Each data quality profile is made up of a series of filters. While some users may wish to simply trust the default filters, it is often useful to check what information they return, particularly if advanced customization is needed. This function gives all of the arguments built into a specific profile.

Usage

search_profile_attributes(profile)

Arguments

profile

string: a data quality profile name, short name or id.

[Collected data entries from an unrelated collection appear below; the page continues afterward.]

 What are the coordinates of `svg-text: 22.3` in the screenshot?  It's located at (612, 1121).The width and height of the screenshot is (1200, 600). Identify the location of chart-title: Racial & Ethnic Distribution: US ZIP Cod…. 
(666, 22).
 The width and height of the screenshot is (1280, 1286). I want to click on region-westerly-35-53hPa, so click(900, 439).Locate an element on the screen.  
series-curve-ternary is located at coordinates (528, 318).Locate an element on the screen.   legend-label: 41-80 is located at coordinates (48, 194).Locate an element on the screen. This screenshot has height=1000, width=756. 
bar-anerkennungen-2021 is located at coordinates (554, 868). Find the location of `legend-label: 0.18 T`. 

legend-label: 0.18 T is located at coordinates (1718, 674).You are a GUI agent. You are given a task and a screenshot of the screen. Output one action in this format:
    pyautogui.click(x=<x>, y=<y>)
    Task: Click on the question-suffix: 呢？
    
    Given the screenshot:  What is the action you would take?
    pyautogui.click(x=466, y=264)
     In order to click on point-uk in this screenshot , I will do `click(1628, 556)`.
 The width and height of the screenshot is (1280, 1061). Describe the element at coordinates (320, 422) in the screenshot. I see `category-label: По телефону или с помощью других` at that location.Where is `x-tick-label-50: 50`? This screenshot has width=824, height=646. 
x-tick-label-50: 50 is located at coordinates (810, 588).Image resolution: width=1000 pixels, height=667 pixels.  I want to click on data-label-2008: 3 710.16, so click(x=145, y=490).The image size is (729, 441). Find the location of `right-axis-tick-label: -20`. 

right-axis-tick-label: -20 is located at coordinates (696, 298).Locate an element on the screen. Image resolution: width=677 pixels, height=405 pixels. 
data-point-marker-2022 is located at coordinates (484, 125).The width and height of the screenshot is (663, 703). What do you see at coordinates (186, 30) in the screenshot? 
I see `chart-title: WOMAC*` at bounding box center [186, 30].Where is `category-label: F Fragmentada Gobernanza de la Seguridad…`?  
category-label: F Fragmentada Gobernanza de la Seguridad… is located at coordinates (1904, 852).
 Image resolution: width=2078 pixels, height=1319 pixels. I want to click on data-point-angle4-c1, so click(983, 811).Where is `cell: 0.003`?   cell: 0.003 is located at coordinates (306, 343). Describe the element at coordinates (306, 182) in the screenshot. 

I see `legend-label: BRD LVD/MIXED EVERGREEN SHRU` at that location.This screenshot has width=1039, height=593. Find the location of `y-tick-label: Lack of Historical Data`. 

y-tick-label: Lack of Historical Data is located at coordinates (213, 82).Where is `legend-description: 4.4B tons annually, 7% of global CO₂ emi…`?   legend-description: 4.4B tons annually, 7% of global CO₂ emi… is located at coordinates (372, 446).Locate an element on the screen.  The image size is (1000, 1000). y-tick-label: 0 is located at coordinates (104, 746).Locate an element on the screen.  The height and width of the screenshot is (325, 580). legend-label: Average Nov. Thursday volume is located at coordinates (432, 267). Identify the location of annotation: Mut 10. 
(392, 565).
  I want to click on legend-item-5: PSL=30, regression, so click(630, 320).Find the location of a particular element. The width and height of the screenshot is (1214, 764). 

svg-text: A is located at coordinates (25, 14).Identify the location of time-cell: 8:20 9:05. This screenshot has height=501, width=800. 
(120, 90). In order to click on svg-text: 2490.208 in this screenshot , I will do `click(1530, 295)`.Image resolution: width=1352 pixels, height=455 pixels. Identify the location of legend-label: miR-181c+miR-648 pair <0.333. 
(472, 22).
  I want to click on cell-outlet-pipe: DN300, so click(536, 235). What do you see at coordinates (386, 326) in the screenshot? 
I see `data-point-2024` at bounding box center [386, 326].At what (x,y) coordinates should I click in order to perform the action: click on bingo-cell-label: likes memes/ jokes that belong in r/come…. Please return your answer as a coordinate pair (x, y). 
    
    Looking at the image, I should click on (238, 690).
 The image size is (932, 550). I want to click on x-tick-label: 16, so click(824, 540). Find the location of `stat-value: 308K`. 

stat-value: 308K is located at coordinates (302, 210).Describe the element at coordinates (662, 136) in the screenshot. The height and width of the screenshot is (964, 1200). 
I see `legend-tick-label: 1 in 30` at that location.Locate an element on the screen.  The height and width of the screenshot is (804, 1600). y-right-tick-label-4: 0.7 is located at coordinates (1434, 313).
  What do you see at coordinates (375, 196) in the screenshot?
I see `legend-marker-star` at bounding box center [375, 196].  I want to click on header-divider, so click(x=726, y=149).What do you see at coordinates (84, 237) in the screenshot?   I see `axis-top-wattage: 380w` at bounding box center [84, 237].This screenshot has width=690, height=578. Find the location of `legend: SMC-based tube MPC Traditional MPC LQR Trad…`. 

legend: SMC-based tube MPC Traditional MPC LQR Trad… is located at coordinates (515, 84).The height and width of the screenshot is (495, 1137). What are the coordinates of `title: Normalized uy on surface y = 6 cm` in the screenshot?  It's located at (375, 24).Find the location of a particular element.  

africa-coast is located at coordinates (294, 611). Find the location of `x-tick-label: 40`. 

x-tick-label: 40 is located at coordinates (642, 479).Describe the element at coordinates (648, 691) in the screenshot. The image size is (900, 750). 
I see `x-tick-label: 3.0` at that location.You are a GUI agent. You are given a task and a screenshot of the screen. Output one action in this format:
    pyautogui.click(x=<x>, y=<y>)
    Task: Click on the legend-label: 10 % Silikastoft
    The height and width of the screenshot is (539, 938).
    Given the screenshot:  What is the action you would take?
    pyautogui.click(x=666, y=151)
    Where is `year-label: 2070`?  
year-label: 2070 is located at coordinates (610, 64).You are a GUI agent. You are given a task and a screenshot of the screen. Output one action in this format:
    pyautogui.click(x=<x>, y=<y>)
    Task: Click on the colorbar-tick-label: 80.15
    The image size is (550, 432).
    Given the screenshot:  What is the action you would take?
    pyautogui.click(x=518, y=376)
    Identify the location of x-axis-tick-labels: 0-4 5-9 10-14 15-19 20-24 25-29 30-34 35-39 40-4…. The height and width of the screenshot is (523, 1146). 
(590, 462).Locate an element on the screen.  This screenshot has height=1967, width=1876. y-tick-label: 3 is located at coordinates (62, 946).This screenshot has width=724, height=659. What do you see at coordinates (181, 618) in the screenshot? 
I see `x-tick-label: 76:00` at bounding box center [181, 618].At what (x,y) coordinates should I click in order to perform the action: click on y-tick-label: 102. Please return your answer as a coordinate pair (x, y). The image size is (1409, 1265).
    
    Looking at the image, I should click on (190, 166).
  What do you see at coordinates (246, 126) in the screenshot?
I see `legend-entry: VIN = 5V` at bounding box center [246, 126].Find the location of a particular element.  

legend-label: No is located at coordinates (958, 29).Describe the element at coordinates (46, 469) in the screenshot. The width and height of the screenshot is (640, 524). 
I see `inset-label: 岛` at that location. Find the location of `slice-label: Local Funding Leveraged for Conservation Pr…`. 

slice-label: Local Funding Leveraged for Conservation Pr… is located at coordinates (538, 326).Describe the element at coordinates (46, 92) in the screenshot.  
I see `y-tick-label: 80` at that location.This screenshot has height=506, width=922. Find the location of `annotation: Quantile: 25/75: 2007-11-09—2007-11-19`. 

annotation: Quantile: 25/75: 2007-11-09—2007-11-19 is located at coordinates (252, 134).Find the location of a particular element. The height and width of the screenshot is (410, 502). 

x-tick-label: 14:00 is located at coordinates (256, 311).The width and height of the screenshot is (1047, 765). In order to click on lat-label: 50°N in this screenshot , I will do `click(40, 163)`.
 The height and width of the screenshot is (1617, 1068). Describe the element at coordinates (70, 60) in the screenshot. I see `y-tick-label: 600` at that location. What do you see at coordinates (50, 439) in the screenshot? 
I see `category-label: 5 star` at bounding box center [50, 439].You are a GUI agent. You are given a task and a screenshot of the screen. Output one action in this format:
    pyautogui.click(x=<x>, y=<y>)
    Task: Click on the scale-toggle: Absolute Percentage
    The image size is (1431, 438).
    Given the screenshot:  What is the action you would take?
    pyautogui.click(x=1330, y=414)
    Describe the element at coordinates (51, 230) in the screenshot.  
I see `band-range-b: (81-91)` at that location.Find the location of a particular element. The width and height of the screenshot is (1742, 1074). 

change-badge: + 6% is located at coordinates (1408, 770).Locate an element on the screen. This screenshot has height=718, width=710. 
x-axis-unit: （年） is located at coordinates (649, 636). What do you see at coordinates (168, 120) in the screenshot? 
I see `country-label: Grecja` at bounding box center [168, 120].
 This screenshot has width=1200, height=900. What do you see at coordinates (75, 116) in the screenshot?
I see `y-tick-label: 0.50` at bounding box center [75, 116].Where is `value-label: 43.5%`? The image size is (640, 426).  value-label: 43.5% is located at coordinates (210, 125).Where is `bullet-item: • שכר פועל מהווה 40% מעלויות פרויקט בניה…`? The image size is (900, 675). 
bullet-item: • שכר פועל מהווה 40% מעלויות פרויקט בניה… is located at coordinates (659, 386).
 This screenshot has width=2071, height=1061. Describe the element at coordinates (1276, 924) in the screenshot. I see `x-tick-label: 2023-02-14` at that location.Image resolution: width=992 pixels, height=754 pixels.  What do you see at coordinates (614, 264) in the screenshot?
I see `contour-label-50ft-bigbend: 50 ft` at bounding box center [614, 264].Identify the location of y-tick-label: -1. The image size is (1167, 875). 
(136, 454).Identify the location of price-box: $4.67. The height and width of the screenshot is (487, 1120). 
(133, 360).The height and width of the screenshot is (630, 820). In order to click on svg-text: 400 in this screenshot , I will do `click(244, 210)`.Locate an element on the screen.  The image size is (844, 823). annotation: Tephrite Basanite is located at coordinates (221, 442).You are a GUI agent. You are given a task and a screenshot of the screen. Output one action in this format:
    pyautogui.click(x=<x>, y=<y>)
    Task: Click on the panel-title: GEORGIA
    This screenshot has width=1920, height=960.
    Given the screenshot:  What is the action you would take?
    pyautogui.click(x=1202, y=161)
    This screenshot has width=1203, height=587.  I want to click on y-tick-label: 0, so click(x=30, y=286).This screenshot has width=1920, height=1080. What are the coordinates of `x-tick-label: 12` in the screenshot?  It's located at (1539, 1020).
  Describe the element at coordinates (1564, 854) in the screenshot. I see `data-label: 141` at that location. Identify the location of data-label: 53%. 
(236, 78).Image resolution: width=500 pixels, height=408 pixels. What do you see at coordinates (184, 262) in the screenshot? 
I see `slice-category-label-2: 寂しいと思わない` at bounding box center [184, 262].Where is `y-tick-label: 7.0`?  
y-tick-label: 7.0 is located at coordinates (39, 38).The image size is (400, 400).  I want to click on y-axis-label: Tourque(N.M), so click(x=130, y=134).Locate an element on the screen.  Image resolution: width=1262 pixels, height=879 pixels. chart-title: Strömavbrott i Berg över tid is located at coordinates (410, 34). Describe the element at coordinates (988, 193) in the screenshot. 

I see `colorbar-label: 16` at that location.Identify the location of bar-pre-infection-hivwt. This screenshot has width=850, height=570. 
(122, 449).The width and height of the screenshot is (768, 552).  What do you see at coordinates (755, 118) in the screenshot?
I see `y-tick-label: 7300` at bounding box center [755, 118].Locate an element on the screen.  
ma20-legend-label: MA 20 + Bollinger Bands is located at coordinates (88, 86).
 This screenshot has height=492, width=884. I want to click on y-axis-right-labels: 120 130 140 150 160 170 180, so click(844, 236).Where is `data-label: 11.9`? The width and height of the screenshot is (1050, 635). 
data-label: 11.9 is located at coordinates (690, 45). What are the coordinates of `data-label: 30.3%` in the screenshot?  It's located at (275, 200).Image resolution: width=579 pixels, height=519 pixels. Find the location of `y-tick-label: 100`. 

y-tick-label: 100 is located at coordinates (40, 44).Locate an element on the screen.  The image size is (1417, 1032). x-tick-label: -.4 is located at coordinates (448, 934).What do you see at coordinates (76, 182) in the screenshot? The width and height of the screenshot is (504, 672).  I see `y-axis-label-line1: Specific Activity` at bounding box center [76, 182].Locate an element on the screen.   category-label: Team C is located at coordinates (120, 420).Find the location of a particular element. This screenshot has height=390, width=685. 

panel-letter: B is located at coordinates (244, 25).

See show_all_profiles() for valid filters

Value

A data.frame of profile attributes, consisting of a free text description and the actual filter used.

Examples

To find all the data quality arguments used in the profile "CSDM"

search_profile_attributes("CSDM")
#> # A tibble: 4 x 2
#>   description                                                               filter                       
#>   <chr>                                                                     <chr>                        
#> 1 "Include only records where Spatial validity is \"true\""                 "spatiallyValid:\"true\""    
#> 2 "Exclude potential duplicate records"                                     "-isDuplicateOf:*"           
#> 3 "Exclude all records that are an outlier against any environmental layer" "-outlierLayerCount:[1 TO *]"
#> 4 "Include only records where Year is 1970 to 2099"                         "year:[1970 TO *]"

Then get a free-text description of each filter used in the "CSDM" profile

profile_info <- search_profile_attributes("CSDM")
profile_info$description
#> [1] "Include only records where Spatial validity is \"true\""                
#> [2] "Exclude potential duplicate records"                                    
#> [3] "Exclude all records that are an outlier against any environmental layer"
#> [4] "Include only records where Year is 1970 to 2099"

See Also

show_all_profiles() for a list of valid profiles; galah_filter() for how to include this information in a data query.